Code Monkey home page Code Monkey logo

Comments (9)

0xnm avatar 0xnm commented on September 26, 2024 2

Hello @MikeFot!

Thanks for the details. I don't think it is somehow related to the background events, here we have a some non-successful status code returned by the Datadog intake, meaning something is wrong with the payload.

I've added a small change in the referenced PR above, which is now a part of 2.9.0 release, which will add response status code to the error message. Can you please try then version 2.9.0 of our SDK and tell us what is the status code reported, so that we can proceed with investigation?

from dd-sdk-android.

nicbell avatar nicbell commented on September 26, 2024 1

Thanks @0xnm we will try it out and report back.

from dd-sdk-android.

0xnm avatar 0xnm commented on September 26, 2024 1

I think here the issue is that your custom endpoint is replying with status code 200, while Datadog intake replies with status code 202 when request is accepted.
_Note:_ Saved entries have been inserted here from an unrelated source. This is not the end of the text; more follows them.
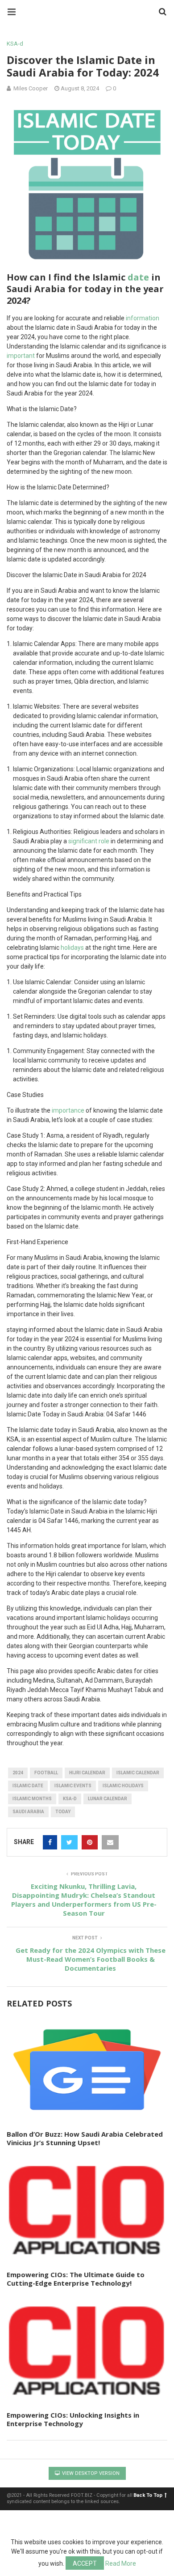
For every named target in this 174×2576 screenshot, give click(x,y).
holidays (72, 947)
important (21, 355)
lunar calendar (107, 1798)
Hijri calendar (87, 1772)
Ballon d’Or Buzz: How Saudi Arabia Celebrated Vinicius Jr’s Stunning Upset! (85, 2138)
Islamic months (32, 1798)
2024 (17, 1772)
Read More (120, 2563)
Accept (85, 2563)
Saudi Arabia (28, 1811)
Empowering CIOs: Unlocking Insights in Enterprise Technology (73, 2419)
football (46, 1772)
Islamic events (72, 1785)
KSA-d (15, 43)
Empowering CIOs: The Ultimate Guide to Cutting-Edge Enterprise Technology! (76, 2279)
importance (68, 1110)
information (142, 318)
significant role (88, 841)
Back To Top (147, 2495)
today (62, 1811)
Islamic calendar (137, 1772)
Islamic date (27, 1785)
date (138, 277)
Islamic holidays (123, 1785)
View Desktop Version (90, 2473)
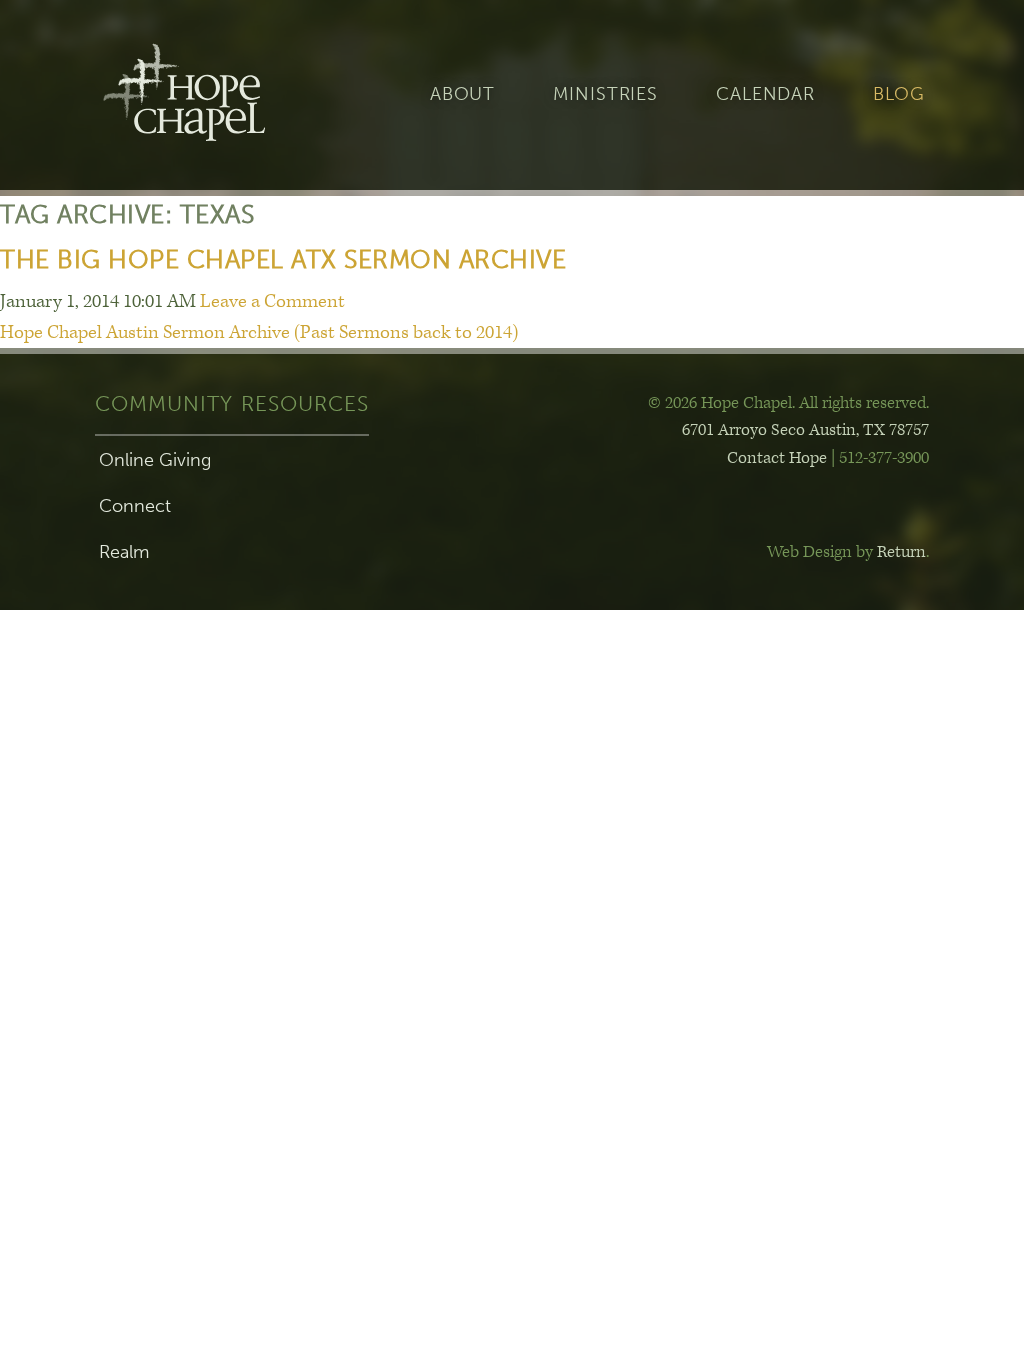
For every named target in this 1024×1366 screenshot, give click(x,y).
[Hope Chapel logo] (216, 95)
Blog (899, 94)
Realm (124, 552)
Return (901, 552)
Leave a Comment (272, 301)
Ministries (605, 94)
In this case, there is a difference between the specification of your custom endpoint and Datadog intake.

Ideally, custom endpoint should act as a proxy and forward directly the communication with Datadog intake as-is (that is why it is advised to use the proxy configuration instead of custom endpoint).
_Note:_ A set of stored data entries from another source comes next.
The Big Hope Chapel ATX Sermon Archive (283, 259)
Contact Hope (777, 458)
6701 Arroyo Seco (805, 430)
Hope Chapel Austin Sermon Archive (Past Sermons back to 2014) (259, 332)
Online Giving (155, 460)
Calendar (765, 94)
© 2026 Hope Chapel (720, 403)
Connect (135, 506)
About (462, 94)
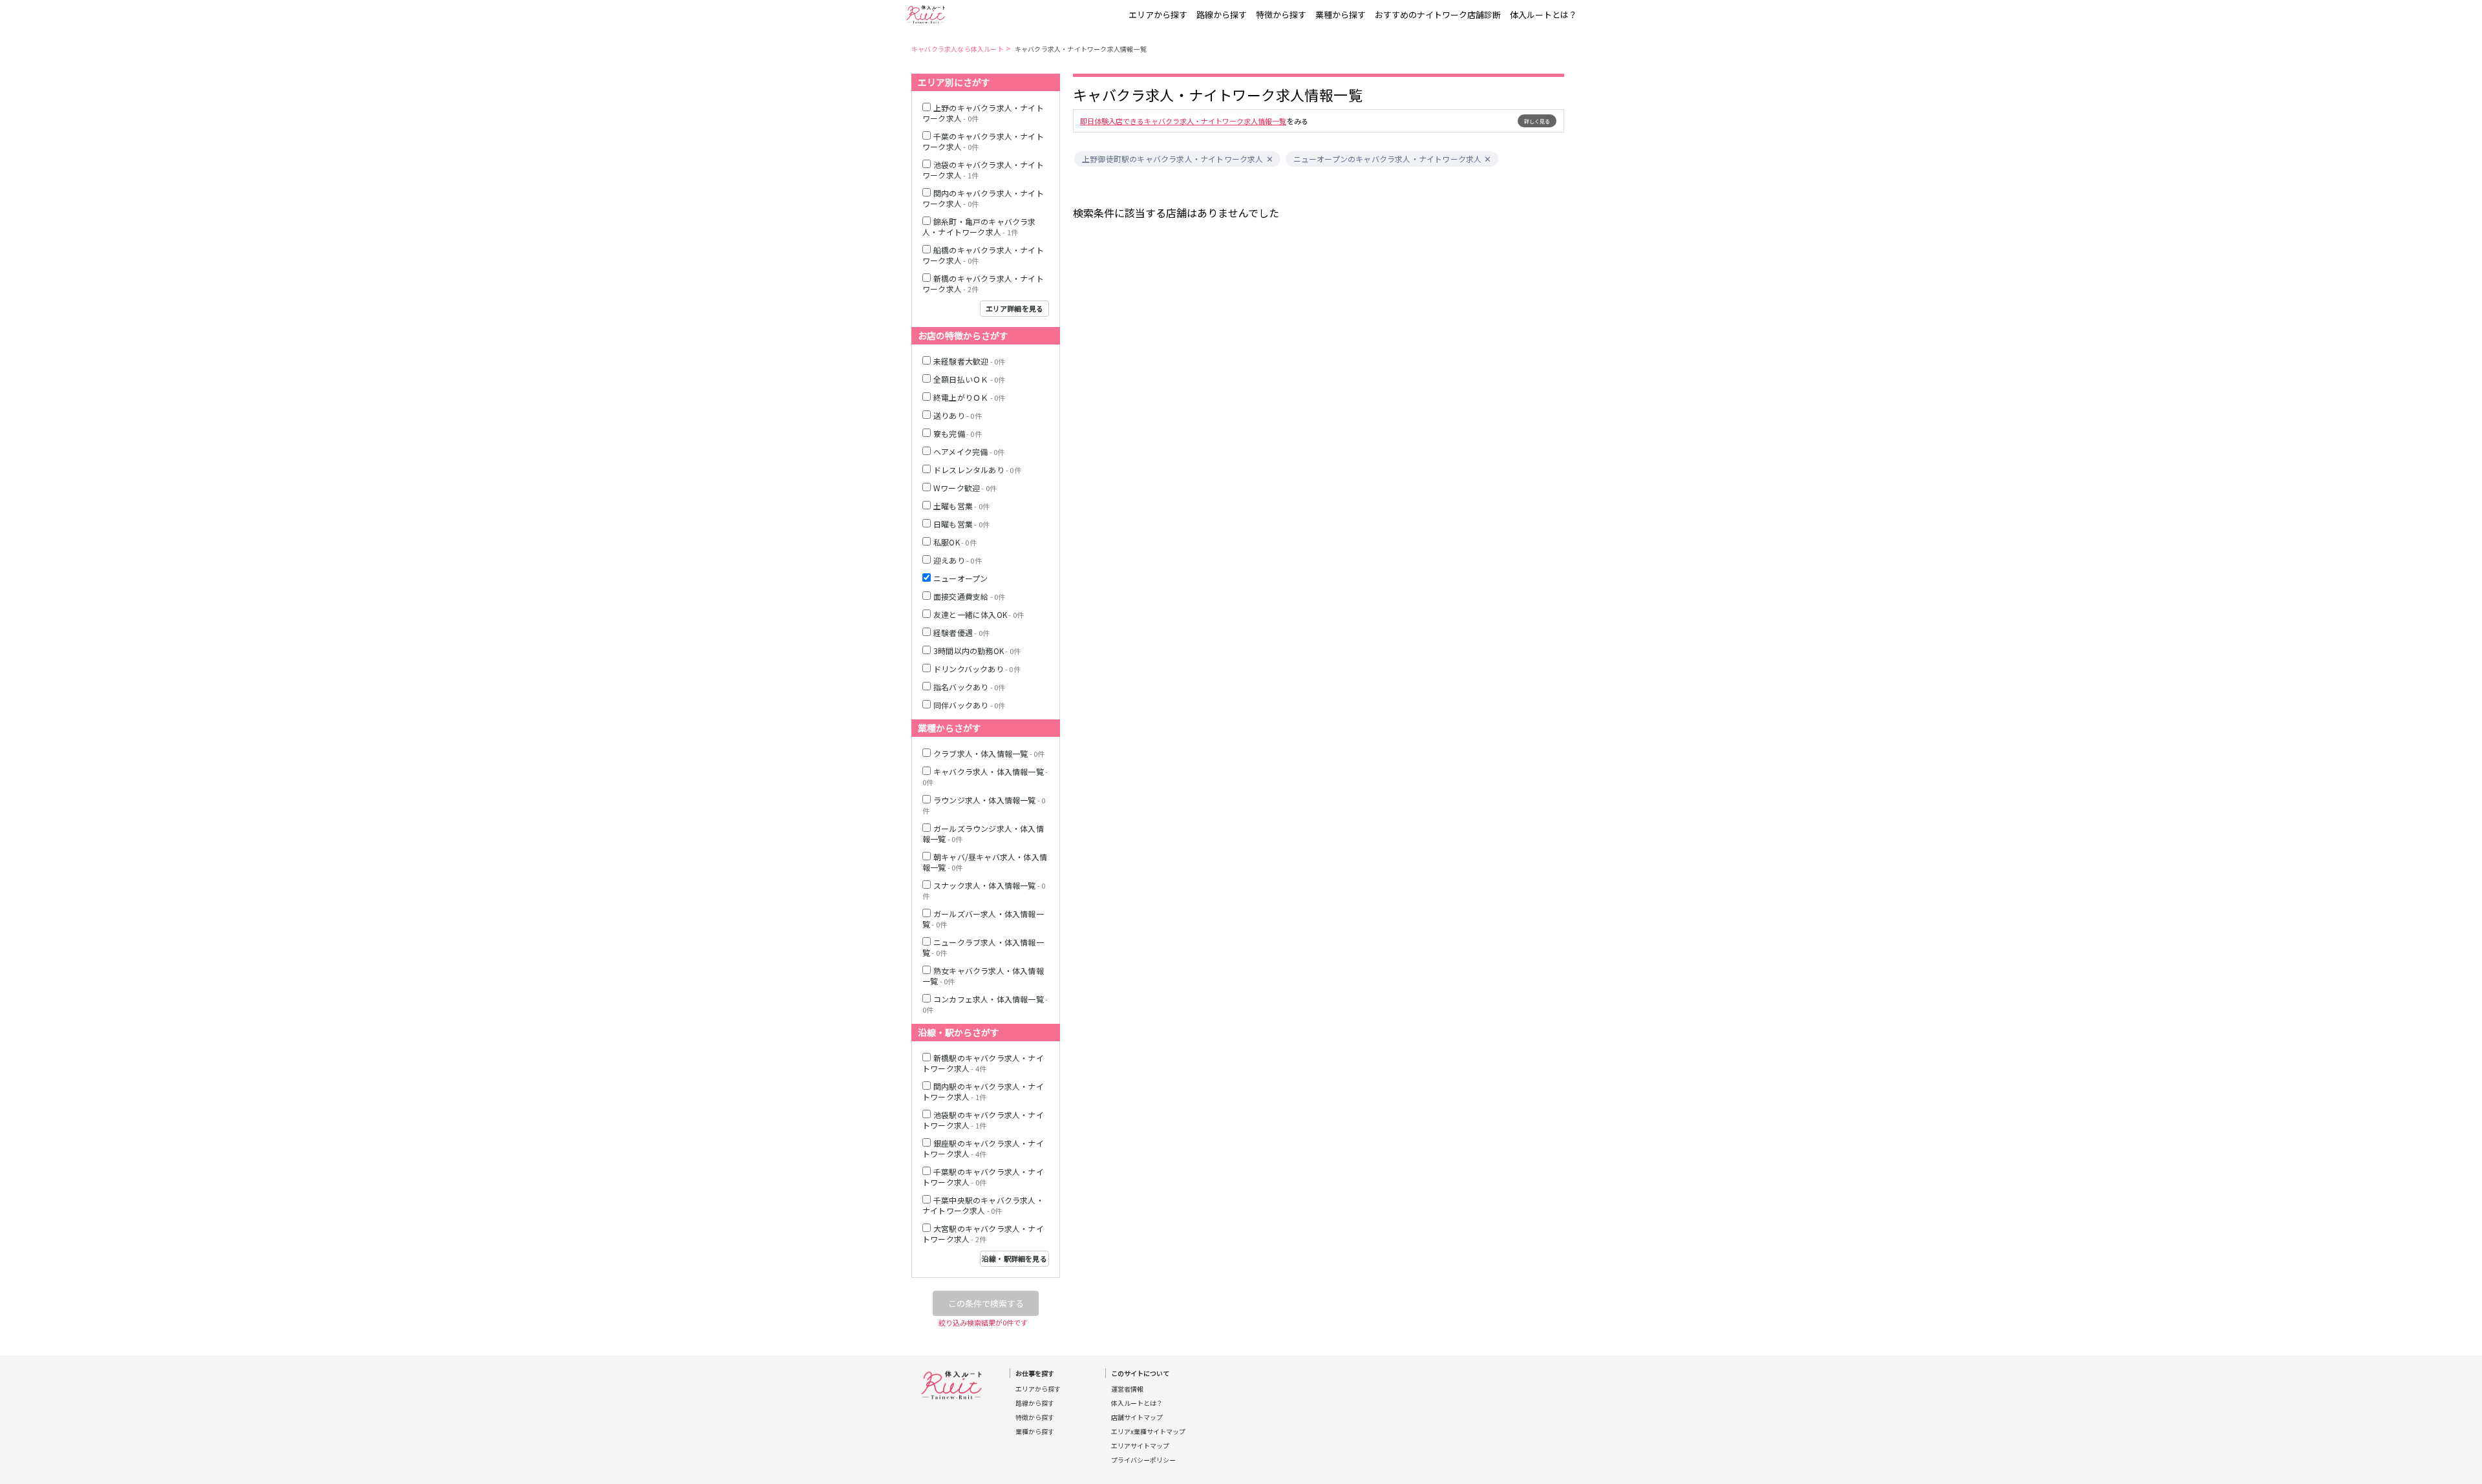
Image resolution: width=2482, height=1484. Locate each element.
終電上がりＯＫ (969, 397)
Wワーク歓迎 (965, 487)
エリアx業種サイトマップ (1148, 1431)
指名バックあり (969, 686)
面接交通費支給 (969, 596)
I may suggest you to analyze the communication between your custom endpoint and Datadog intake for these failing requests, and if there is indeed a difference in status codes reported, then to adjust endpoint configuration or switch to the proxy setup if it works for you.

from dd-sdk-android.

0xnm avatar 0xnm commented on September 26, 2024

Hello @nicbell!

In order to better understand the issue, I have the following questions:

  • does it happen only on a particular device/OS version?
  • do you see such errors only for RUM, or, if you are using other features, you see such errors also for, say, Logs, etc.?
  • do you see any successful uploads on this device, or all the RUM uploads are like that?
  • do you see any other errors from Datadog SDK in Logcat?

from dd-sdk-android.

MikeFot avatar MikeFot commented on September 26, 2024

Hello! I can provide provide additional info on the issue as I am working with @nicbell:

General Info

  • This is happening across multiple devices and supported OS versions in our Production Environment
  • We can verify that the events are being tracked correctly by our other Analytics implementations and we can compare the numbers
  • This is mostly happening when the app is in the background e.g. there is a push notification rendered event that we can verify is tracked in another platform 8300 times but only 2300 times in Datadog, even though they are going through the same in-app funnel so we have verified they are submitted to the analytics integrations identically
    • We have also verified that 8300 is the expected number from other sources
  • Success rate for events showing up on the Datadog Dashboards is much higher when the app is in the foreground but there is still a percentage of missing events

We are looking at ~70% of events lost when the app is in the Background and possibly ~10% in the Foreground. Please note that these are Rough estimates as this is an ongoing investigation.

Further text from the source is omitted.